**INSTRUCTIONS TO FOLLOW**
All lines from the one containing "Click the Facebook f logo icon" through the end of the entries below should appear in the answer exactly, with no others.

**DATASET CONTENT**
--- START ---

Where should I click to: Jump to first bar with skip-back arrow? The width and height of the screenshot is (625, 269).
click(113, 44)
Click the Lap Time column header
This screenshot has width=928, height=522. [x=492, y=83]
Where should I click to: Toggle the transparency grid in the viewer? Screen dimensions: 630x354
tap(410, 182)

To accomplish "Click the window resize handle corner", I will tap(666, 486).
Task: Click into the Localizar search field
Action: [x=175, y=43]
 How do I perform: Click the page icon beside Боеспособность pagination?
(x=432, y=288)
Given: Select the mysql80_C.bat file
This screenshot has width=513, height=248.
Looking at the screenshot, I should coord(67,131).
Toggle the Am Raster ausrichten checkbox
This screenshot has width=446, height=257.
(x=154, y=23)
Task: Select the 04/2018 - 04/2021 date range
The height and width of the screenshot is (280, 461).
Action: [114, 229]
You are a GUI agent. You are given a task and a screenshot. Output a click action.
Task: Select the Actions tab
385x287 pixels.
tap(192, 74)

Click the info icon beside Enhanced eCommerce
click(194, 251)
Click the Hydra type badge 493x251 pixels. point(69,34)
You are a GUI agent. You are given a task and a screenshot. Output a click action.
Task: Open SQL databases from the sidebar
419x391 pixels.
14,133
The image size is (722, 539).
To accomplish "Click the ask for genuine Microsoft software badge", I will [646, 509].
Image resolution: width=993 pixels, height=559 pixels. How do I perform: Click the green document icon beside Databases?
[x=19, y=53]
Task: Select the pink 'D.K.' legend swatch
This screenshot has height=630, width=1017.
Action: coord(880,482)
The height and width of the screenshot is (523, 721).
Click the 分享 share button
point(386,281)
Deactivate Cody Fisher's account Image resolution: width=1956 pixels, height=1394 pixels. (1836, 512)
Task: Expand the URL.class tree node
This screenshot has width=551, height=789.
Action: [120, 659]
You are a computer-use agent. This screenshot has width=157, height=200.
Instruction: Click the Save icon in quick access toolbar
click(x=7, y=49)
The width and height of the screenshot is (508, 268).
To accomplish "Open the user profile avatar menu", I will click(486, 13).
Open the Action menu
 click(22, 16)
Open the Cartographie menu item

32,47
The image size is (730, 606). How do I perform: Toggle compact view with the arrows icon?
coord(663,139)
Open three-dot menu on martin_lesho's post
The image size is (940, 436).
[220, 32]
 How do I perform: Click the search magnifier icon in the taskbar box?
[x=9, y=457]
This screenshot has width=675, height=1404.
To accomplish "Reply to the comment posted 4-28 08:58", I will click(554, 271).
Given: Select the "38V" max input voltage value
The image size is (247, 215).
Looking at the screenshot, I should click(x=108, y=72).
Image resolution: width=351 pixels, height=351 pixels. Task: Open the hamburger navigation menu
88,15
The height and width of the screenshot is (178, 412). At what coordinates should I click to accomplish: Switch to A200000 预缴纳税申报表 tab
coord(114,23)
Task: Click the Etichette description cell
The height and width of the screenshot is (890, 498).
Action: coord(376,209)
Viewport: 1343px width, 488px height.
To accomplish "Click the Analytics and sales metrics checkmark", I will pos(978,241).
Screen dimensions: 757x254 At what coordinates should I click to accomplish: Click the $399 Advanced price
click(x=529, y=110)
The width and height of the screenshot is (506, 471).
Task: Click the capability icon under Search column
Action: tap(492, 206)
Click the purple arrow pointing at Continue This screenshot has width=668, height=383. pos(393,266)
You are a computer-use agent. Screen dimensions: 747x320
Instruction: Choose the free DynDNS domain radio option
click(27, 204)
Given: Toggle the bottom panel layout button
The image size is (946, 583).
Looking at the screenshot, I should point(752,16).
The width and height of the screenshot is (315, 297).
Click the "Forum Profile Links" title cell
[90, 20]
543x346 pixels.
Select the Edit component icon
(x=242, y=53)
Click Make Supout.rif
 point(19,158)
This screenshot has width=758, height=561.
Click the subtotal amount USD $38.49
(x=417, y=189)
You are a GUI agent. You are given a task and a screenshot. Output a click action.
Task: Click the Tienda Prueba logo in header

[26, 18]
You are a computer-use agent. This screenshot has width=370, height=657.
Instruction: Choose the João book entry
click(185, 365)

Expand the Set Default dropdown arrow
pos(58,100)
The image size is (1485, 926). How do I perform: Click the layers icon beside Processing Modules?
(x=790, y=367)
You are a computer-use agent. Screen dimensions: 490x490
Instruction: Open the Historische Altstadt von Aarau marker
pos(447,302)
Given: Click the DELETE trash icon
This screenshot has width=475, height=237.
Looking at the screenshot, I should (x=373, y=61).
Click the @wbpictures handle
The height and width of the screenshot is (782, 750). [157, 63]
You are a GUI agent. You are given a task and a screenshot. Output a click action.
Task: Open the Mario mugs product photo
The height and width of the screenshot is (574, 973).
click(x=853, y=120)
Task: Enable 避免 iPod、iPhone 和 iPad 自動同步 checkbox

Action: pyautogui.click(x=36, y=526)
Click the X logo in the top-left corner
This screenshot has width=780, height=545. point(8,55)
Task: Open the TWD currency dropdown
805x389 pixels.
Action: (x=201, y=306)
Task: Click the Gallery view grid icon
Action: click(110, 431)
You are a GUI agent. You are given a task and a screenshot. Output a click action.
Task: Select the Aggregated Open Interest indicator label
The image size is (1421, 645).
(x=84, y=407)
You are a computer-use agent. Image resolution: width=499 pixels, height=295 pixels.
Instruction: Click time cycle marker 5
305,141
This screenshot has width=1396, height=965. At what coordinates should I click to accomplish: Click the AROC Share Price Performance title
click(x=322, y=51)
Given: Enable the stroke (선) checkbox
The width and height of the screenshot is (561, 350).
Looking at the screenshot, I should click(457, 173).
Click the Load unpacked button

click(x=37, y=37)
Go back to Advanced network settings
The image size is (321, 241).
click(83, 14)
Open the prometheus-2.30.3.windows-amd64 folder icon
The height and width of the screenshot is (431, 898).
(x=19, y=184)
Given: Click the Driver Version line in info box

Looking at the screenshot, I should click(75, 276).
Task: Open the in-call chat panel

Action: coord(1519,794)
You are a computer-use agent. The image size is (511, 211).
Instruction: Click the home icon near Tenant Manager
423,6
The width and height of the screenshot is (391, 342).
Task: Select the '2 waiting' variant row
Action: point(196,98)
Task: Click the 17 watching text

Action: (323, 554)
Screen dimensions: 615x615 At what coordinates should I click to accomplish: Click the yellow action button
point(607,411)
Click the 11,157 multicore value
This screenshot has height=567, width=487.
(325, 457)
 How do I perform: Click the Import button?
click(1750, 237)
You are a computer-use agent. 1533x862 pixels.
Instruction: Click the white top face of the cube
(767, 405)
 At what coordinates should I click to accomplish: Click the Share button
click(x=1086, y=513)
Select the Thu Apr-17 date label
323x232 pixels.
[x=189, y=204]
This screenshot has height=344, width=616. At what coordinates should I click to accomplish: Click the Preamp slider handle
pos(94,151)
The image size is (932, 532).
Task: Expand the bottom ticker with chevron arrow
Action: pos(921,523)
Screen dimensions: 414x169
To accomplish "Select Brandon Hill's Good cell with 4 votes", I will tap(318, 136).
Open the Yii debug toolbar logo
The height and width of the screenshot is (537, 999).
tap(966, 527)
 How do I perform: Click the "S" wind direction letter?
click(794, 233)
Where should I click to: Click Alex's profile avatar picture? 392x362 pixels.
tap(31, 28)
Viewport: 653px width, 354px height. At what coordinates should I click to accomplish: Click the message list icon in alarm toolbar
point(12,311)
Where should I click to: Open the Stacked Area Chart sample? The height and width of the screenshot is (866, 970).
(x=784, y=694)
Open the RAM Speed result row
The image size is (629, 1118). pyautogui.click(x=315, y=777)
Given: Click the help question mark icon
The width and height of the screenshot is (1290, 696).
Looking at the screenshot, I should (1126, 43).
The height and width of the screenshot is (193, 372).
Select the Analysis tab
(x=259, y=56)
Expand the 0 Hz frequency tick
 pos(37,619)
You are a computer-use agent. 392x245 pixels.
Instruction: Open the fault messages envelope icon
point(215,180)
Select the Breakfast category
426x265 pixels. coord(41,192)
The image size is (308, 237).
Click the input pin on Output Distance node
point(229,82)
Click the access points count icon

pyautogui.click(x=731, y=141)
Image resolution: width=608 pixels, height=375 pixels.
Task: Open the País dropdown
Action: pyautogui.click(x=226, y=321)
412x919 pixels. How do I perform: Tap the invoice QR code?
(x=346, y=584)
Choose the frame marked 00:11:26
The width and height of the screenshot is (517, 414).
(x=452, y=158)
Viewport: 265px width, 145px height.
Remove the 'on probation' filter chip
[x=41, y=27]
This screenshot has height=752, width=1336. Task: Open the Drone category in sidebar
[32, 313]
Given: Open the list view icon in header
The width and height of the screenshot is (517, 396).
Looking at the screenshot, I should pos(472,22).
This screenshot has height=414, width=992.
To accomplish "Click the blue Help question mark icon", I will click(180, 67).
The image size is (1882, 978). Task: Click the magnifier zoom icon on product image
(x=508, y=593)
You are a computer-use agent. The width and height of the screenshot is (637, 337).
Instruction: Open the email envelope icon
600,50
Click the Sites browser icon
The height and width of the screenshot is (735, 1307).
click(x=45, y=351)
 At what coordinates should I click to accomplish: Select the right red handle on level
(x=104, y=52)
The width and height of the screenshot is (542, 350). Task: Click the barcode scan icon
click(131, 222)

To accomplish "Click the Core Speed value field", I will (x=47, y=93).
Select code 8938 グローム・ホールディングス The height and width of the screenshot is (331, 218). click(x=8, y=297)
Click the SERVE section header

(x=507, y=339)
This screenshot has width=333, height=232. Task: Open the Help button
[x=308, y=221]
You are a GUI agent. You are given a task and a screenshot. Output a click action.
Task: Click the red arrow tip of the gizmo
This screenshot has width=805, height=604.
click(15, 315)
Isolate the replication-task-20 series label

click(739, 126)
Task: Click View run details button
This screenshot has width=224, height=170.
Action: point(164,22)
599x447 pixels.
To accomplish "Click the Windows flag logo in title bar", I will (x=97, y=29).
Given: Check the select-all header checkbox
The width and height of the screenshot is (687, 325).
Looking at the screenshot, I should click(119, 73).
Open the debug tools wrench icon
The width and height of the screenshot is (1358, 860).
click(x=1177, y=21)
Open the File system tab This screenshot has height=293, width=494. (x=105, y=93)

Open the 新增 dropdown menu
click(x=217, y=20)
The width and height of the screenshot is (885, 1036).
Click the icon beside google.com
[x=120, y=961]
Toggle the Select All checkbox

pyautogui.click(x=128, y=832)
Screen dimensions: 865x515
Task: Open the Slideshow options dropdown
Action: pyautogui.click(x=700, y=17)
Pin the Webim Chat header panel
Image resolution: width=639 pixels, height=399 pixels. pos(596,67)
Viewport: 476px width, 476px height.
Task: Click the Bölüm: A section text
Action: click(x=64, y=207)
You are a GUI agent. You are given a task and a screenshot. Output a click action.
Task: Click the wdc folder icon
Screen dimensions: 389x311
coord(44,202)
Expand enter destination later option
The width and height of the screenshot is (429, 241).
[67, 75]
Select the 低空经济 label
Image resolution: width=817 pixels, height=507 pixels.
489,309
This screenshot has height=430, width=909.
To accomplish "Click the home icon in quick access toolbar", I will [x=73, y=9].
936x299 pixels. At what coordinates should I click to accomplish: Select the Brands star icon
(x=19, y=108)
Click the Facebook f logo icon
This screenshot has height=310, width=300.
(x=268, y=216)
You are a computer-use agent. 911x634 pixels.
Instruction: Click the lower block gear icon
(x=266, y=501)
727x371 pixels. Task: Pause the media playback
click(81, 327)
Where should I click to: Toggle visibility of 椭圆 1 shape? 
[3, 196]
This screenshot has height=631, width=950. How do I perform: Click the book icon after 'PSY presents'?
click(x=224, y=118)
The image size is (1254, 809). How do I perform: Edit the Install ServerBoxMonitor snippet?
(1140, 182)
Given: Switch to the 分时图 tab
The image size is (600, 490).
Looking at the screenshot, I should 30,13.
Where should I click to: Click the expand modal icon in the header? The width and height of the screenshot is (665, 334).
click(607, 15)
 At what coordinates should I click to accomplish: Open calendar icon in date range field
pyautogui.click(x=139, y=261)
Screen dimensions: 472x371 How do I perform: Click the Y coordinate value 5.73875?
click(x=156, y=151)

--- END ---

**RESULT BELOW**
Click the Facebook f logo icon
This screenshot has height=310, width=300.
(x=268, y=216)
You are a computer-use agent. 911x634 pixels.
Instruction: Click the lower block gear icon
(x=266, y=501)
727x371 pixels. Task: Pause the media playback
click(81, 327)
Where should I click to: Toggle visibility of 椭圆 1 shape? 
[3, 196]
This screenshot has height=631, width=950. How do I perform: Click the book icon after 'PSY presents'?
click(x=224, y=118)
The image size is (1254, 809). How do I perform: Edit the Install ServerBoxMonitor snippet?
(1140, 182)
Given: Switch to the 分时图 tab
The image size is (600, 490).
Looking at the screenshot, I should 30,13.
Where should I click to: Click the expand modal icon in the header? The width and height of the screenshot is (665, 334).
click(607, 15)
 At what coordinates should I click to accomplish: Open calendar icon in date range field
pyautogui.click(x=139, y=261)
Screen dimensions: 472x371 How do I perform: Click the Y coordinate value 5.73875?
click(x=156, y=151)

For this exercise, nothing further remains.